Keep in mind that, when you define inner, you are capturing the environment inside the function's closure. It means that, whatever value could x have there (in the declaration of the function), would be the available value to the x variable later, when the inner function would be used. The fact that your x there is not defined is only an accessory, and is not what is causing the undesired behavior.
So, what happens is that when you call your inner function inside any of your IIFEs, the x referred to inside the inner function declaration is a captured value of what x had as a value when the function was defined, not the value that x has now in the scope where the function is currently being called. This is what is called lexical scope.
To solve this, you would have to pass the value that you want to console.log() inside the inner function as a parameter to the inner function, as so:
var inner = function(x) { console.log(x); }
// test 1
(function(cb) { var x = 123; cb(x); })(inner);
The only way to access the local variable x in the callback, is to pass it as an argument:
var inner = function(some_var) { console.log(some_var); }; //logs 123
(function(cb) { var x = 123; cb(x); })(inner);
OR
var inner = function(some_var) { console.log(some_var); }; //logs 123
(function(cb) { var x = 123; cb.apply(this,[x]); })(inner);
OR
var inner = function(some_var) { console.log(some_var); }; //logs 123
(function(cb) { var x = 123; cb.call(this,x); })(inner);
FURTHER
Because JS is lexically scoped, trying to reference the local variable after the anonymous function has finished executing is impossible by any other means. If you don't pass it as an argument to make it available elsewhere, JS will see it as non-reachable and it will be eligible for garbage collection.

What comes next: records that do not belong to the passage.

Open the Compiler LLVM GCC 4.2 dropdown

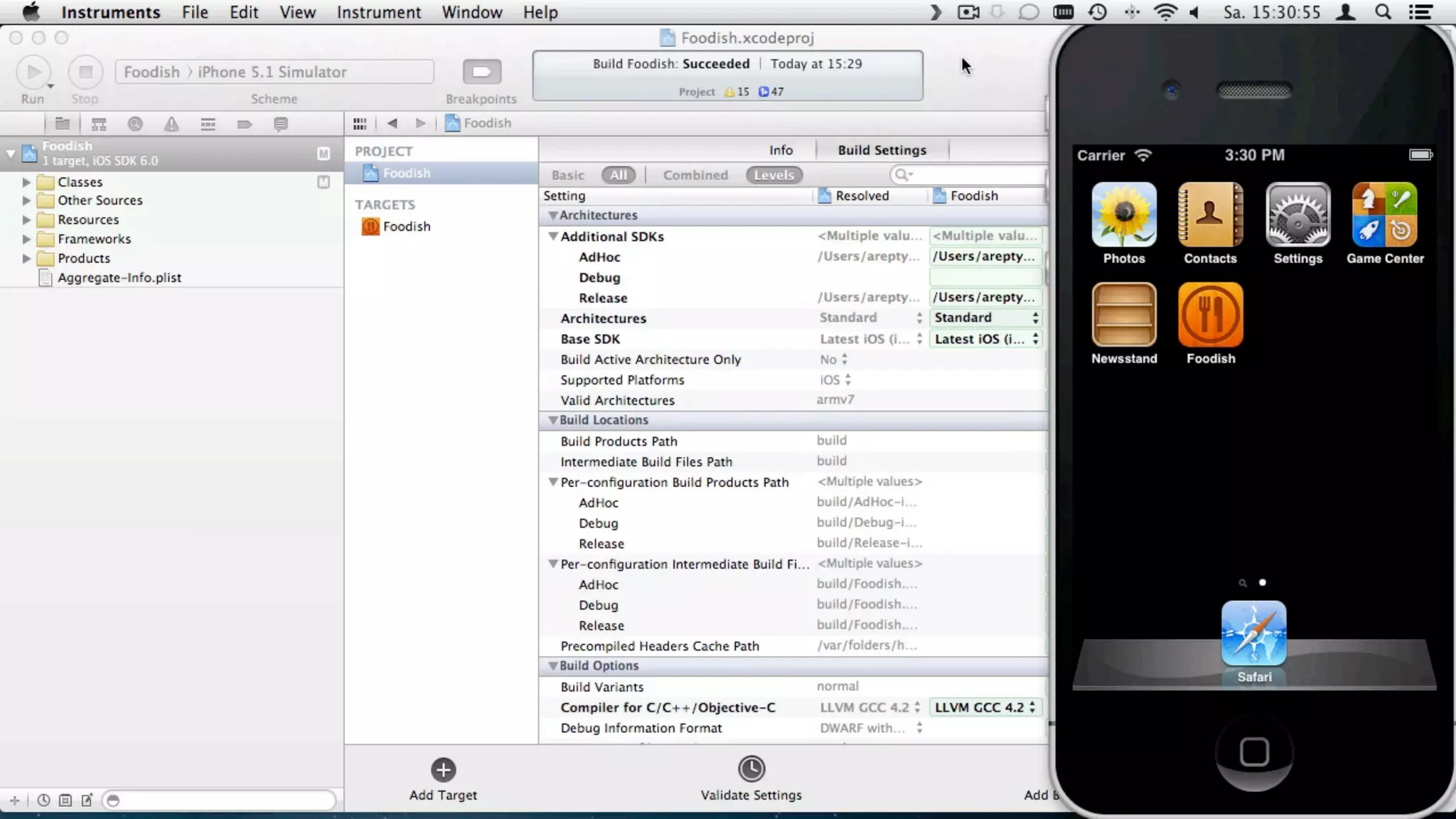tap(985, 707)
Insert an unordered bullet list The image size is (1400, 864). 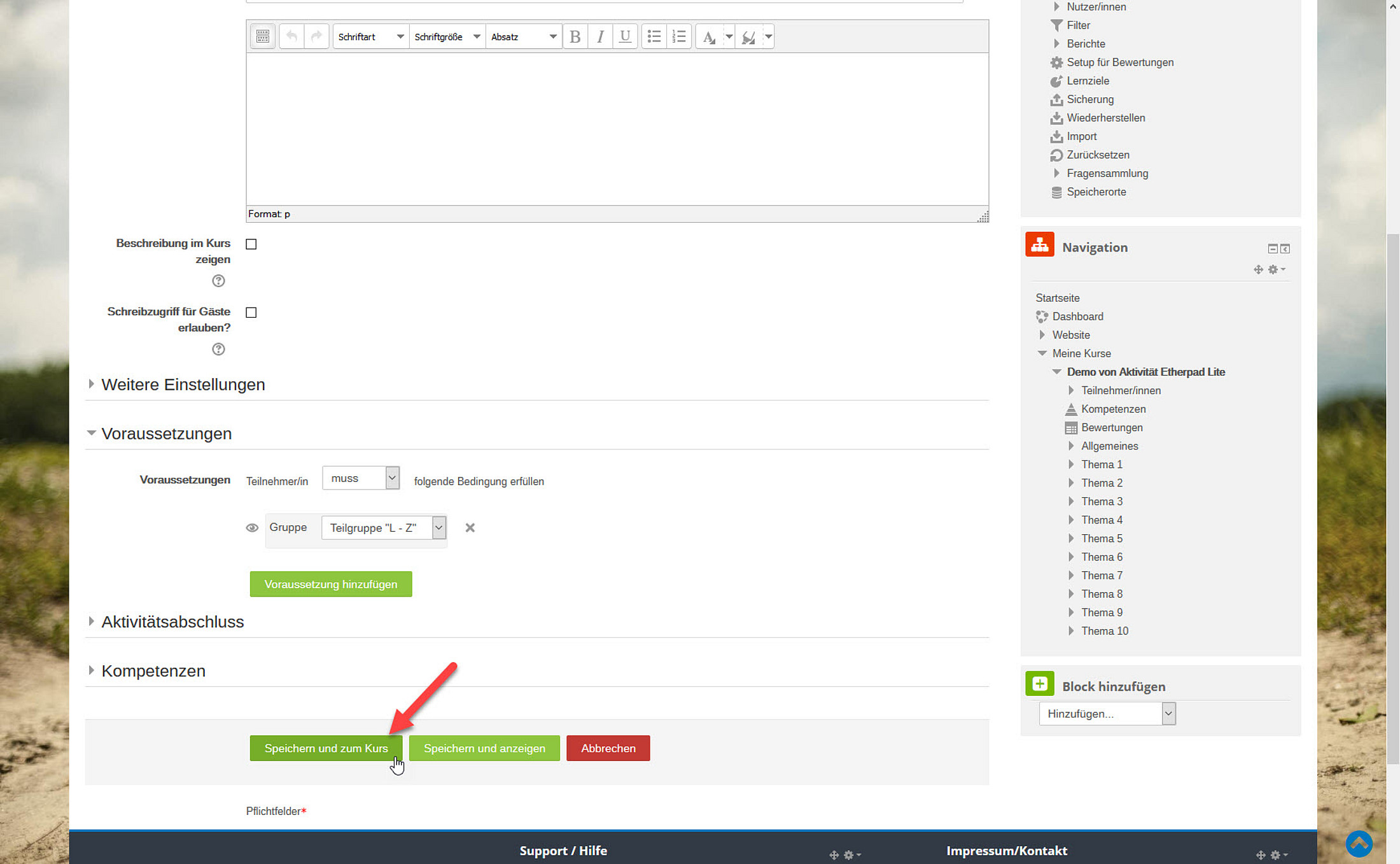654,36
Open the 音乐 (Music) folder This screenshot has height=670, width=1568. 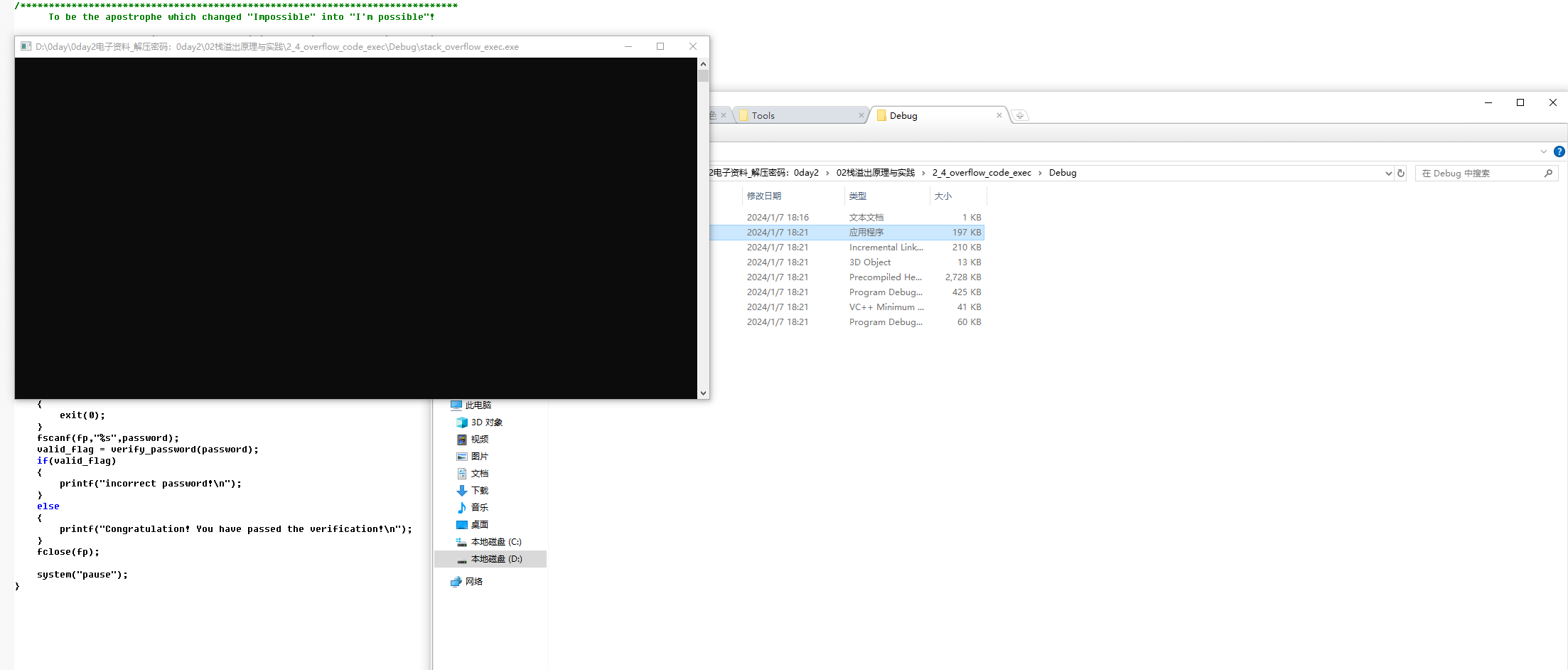coord(479,507)
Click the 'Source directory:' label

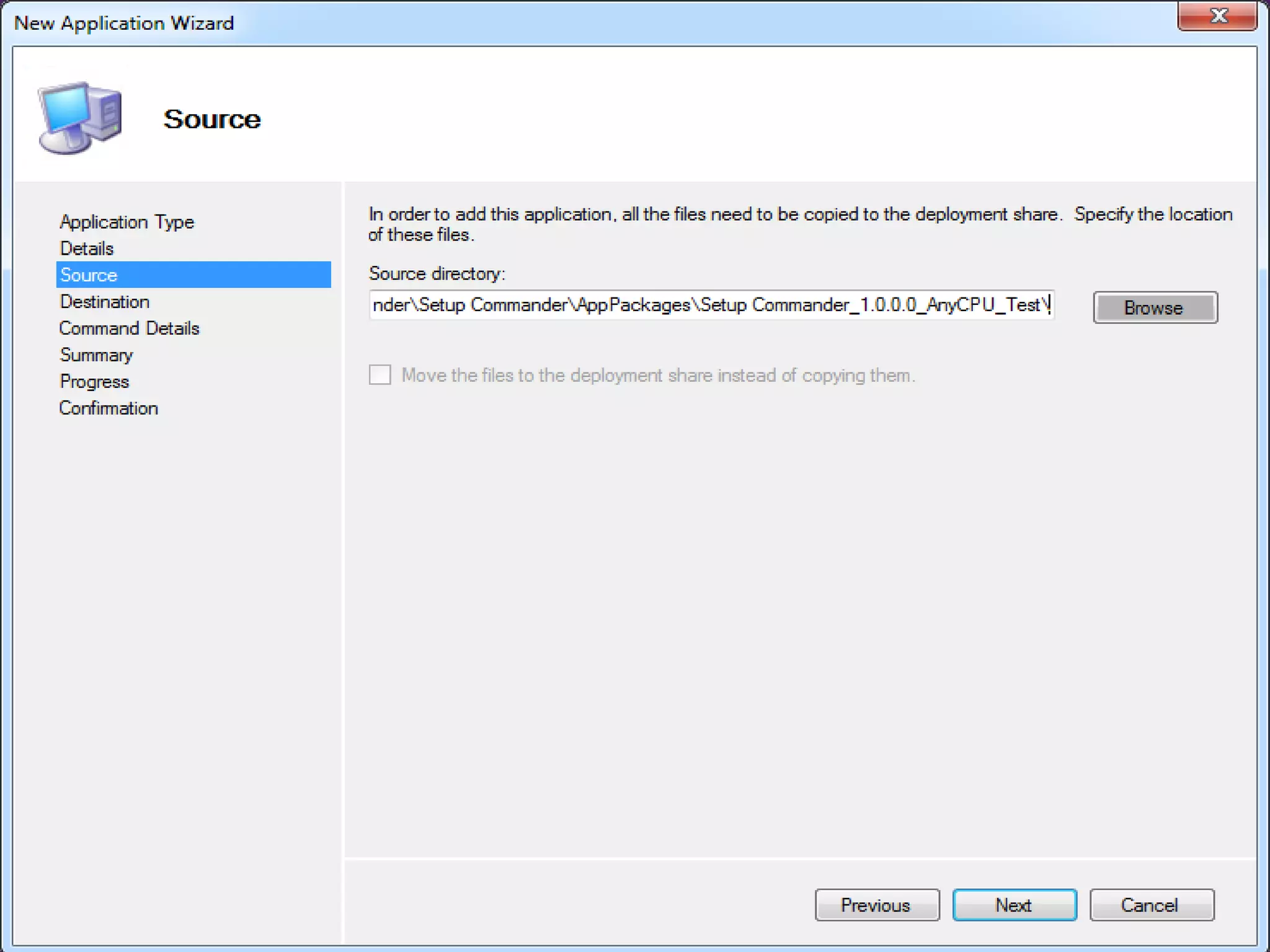437,273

You could redefine the callback function in the current scope:
var inner = function() { console.log(x); }
(function(cb) { var x = 123; eval('cb = ' + cb.toString()); cb(); })(inner);
// or
(function(cb) { var x = 123; eval('(' + cb.toString() + ')')(); })(inner);
This will not work if the function relies on anything in the scope in which it was originally defined or if the Javascript file has been minified. The use of eval may introduce security, performance, and code quality issues.
Have you tried using events? Emit an event inside the anonymous function, then subscribe to it in your own function somewhere else that carries out your logic.
I've a function A which accepts at run-time another function B as parameter and calls it. The problem is the function B needs some parameters, but I don't know how to pass the function B, with parameters, to the the function A.
Example:
function callerFunction(c)
{
alert("The caller is calling the function!");
c(c.arguments);
};
var a = "hello";
function thisOne(d)
{
d = "I changed my way";
alert(d);
};
callerFunction( /* I NEED TO PASS THE 'thisOne' with the parameter/variable 'a' here, and then call it inside 'callerFunction' */);
Just pass a closure:
callerFunction(function() { thisOne(a); });
And call it as c(), not c(c.arguments).
Note that this anonymous function will reference the a variable, not the value a had at that moment. So if callerFunction() was to store this function object and call it later, if you changed the value in a between passing the anonymous function and the time it is called, the value of a from the perspective of the anonymous function would have changed:
var a = 1;
var fn = function() { console.log(a); };
fn(); // Logs 1
a = 2;
fn(); // Logs 2
The top answer on Stack Overflow regarding JavaScript closures defines them as (paraphrase):
A function that simply accesses variables outside of your immediate lexical scope that are not deallocated after the function returns.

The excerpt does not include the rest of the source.